American Declaration of Independence, 1776
- The American Declaration of Independence begins by proclaiming the people’s dissolution of the existing political bands, “to assume among the powers of the earth the separate and equal station to which the Laws of Nature and of Nature’s God entitle them.”
- According to the Declaration of Independence, it is a “self-evident” truth that “all men are created equal, that they are endowed by their Creator with certain unalienable Rights,” which include “Life, Liberty, and the pursuit of Happiness.”
- These rights are prior to government and legitimate government is a convention based upon consent: “to secure these rights, Governments are instituted among men, deriving their just powers from the consent of the governed.”
- The people retain the right to dissolve a government: “That whenever any Form of Government becomes destructive of these ends, it is the Right of the People to alter or to abolish it.”
The French Declaration of the Rights of Man and Citizen of 1789
“ignorance, forgetfulness or contempt of the rights of man, are the sole causes of the public miseries and of the corruption of governments,” and then sets forth the “natural, inalienable, and sacred rights of man.

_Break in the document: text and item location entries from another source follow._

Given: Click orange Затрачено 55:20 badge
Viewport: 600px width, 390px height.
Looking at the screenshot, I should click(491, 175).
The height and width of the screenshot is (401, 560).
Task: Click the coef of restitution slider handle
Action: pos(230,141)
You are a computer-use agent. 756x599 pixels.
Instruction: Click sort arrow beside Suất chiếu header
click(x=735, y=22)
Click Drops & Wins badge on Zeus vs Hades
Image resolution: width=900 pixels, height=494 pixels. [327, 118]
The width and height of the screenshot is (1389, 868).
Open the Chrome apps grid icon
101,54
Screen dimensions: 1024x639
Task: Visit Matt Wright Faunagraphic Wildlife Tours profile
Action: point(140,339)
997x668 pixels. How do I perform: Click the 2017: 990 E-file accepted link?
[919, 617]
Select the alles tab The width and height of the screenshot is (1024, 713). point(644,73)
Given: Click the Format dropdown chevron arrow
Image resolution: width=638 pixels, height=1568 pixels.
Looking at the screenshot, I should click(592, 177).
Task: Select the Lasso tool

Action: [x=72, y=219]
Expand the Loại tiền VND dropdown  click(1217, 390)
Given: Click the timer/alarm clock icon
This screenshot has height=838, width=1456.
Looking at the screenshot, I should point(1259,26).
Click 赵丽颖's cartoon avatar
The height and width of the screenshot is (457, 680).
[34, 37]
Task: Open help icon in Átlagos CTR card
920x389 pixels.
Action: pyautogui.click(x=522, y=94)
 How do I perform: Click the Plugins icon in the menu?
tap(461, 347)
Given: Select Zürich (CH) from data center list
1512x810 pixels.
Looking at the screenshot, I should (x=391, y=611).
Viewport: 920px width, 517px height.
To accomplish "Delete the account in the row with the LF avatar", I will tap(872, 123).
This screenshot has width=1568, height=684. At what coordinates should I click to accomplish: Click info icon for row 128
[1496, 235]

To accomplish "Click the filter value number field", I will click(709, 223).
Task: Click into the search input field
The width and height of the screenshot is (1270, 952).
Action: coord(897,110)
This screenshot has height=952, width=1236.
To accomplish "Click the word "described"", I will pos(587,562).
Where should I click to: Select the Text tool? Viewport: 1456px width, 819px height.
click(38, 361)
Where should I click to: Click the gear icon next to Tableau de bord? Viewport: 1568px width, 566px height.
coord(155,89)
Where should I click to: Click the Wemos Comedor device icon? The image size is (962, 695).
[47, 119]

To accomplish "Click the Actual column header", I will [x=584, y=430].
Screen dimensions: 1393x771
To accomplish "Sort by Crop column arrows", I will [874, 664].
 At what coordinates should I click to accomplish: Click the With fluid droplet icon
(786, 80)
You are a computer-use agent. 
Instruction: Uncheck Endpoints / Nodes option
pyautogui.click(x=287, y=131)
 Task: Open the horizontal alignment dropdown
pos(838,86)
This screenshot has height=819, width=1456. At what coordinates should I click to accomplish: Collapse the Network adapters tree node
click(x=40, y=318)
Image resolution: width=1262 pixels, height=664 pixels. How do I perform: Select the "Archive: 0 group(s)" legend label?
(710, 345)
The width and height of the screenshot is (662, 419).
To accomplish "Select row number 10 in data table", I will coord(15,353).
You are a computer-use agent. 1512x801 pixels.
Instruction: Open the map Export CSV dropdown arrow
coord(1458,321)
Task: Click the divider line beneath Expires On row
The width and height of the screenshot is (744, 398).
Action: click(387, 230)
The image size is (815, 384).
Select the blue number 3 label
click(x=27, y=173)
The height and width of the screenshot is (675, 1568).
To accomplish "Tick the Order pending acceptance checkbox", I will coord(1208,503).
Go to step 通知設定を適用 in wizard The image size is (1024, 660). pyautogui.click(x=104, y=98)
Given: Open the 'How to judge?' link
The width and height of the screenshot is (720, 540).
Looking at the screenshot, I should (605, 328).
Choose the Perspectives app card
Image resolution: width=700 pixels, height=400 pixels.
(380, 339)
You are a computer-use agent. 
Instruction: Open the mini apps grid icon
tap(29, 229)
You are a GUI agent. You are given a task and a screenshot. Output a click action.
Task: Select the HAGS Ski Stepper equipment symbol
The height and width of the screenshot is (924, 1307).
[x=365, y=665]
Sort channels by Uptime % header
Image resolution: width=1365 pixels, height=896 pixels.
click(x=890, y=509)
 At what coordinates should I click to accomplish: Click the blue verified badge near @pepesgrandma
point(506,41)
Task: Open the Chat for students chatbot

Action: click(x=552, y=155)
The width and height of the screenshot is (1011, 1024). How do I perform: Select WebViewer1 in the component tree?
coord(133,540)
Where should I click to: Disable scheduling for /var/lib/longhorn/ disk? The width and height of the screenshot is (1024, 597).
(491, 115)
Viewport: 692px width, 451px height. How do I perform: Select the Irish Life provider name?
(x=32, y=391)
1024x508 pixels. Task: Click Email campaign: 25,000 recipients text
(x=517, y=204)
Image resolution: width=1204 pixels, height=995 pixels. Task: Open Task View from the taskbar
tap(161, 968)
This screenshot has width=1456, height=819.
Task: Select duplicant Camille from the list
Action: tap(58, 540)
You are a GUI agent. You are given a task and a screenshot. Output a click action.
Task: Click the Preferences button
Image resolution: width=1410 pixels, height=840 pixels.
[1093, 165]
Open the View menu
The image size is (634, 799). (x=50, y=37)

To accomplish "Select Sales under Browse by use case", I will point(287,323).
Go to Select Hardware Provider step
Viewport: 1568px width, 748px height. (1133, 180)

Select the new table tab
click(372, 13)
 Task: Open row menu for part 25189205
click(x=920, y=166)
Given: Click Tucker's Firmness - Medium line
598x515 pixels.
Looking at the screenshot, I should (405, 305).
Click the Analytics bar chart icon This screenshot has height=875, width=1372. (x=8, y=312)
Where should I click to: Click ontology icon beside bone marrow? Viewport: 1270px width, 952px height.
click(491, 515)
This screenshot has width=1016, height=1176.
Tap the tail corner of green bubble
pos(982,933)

Basic Features of The Declaration of the Rights of Man:
- Men are born and remain free and equal in rights.
- The aim of every political association is the preservation of the natural and imprescriptible rights of man.
These rights are liberty, property, security, and resistance to oppression.
Art. 4. Liberty consists in the power to do anything that does not injure others; accordingly, the exercise of the natural rights of each man has no limits except those that secure to the other members of society the enjoyment of these same rights. These limits can be determined only by law.
Art. 6. Law is the expression of the general will. It must be the same for all, whether it protects or punishes. all citizens are equal in its eyes..
Art. 11. The free communication of ideas and opinions is one of the most precious of the rights of man; every citizen then can speak, write, and print, subject to responsibility for the abuse of this freedom in the cases determined by law. . . .
Art. 17. Property being a sacred and inviolable right, no one can be deprived of it, unless a legally established public necessity evidently demands it, under the condition of a just and prior indemnity.
Both Declarations invoked the concept of rights, in roughly the same sense as this notion was formulated by the social contract theorists:
First, rights inhere in individuals and precede the formation of the state.
Second, the original rights held by individuals pertain to their self-interest–their sustenance, their self-preservation, their freedom to pursue their own ends and desires. This freedom is a negative freedom, that is, freedom from prohibitions.
Finally, these rights speak to the relation between the individual and the state.